(Beginning of Task input)

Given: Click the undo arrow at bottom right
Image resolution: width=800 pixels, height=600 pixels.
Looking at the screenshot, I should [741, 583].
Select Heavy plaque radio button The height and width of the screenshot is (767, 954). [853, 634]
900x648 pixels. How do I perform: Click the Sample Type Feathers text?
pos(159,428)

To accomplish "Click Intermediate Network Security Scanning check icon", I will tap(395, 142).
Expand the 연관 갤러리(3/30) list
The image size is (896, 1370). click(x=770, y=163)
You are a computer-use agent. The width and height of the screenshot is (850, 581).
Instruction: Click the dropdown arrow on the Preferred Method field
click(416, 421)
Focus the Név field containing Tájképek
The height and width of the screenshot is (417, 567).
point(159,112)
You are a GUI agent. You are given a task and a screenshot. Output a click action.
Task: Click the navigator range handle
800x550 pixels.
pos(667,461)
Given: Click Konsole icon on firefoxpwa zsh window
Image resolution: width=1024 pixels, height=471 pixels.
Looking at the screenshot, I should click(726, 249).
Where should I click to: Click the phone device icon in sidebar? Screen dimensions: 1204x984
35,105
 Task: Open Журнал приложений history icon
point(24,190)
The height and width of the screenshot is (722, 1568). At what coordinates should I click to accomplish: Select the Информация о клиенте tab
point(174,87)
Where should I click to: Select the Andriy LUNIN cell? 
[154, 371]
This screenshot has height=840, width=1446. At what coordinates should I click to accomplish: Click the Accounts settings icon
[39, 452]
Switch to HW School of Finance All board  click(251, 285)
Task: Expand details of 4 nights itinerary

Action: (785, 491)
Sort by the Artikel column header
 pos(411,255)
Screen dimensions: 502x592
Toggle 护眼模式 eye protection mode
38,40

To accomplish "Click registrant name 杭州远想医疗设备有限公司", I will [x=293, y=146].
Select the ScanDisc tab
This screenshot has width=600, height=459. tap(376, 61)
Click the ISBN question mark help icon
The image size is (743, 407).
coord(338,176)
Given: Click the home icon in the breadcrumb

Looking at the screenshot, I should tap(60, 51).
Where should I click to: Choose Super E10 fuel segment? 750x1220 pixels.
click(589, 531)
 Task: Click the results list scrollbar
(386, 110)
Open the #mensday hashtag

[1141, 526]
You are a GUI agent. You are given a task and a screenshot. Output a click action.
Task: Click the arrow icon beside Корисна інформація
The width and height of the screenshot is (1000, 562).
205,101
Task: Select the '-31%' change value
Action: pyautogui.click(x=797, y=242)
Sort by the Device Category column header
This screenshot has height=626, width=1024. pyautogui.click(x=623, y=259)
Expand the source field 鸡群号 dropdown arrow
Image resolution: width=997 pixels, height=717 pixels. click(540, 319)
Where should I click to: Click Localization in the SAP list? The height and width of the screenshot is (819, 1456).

(End of Task input)

What to do =>
No line may be altered or left out when the data is written out.

The answer =>
Given: Click the undo arrow at bottom right
Image resolution: width=800 pixels, height=600 pixels.
Looking at the screenshot, I should [741, 583].
Select Heavy plaque radio button The height and width of the screenshot is (767, 954). [853, 634]
900x648 pixels. How do I perform: Click the Sample Type Feathers text?
pos(159,428)

To accomplish "Click Intermediate Network Security Scanning check icon", I will tap(395, 142).
Expand the 연관 갤러리(3/30) list
The image size is (896, 1370). click(x=770, y=163)
You are a computer-use agent. The width and height of the screenshot is (850, 581).
Instruction: Click the dropdown arrow on the Preferred Method field
click(416, 421)
Focus the Név field containing Tájképek
The height and width of the screenshot is (417, 567).
point(159,112)
You are a GUI agent. You are given a task and a screenshot. Output a click action.
Task: Click the navigator range handle
800x550 pixels.
pos(667,461)
Given: Click Konsole icon on firefoxpwa zsh window
Image resolution: width=1024 pixels, height=471 pixels.
Looking at the screenshot, I should click(726, 249).
Where should I click to: Click the phone device icon in sidebar? Screen dimensions: 1204x984
35,105
 Task: Open Журнал приложений history icon
point(24,190)
The height and width of the screenshot is (722, 1568). At what coordinates should I click to accomplish: Select the Информация о клиенте tab
point(174,87)
Where should I click to: Select the Andriy LUNIN cell? 
[154, 371]
This screenshot has height=840, width=1446. At what coordinates should I click to accomplish: Click the Accounts settings icon
[39, 452]
Switch to HW School of Finance All board  click(251, 285)
Task: Expand details of 4 nights itinerary

Action: (785, 491)
Sort by the Artikel column header
 pos(411,255)
Screen dimensions: 502x592
Toggle 护眼模式 eye protection mode
38,40

To accomplish "Click registrant name 杭州远想医疗设备有限公司", I will [x=293, y=146].
Select the ScanDisc tab
This screenshot has width=600, height=459. tap(376, 61)
Click the ISBN question mark help icon
The image size is (743, 407).
coord(338,176)
Given: Click the home icon in the breadcrumb

Looking at the screenshot, I should tap(60, 51).
Where should I click to: Choose Super E10 fuel segment? 750x1220 pixels.
click(589, 531)
 Task: Click the results list scrollbar
(386, 110)
Open the #mensday hashtag

[1141, 526]
You are a GUI agent. You are given a task and a screenshot. Output a click action.
Task: Click the arrow icon beside Корисна інформація
The width and height of the screenshot is (1000, 562).
205,101
Task: Select the '-31%' change value
Action: pyautogui.click(x=797, y=242)
Sort by the Device Category column header
This screenshot has height=626, width=1024. pyautogui.click(x=623, y=259)
Expand the source field 鸡群号 dropdown arrow
Image resolution: width=997 pixels, height=717 pixels. click(540, 319)
Where should I click to: Click Localization in the SAP list? The height and width of the screenshot is (819, 1456).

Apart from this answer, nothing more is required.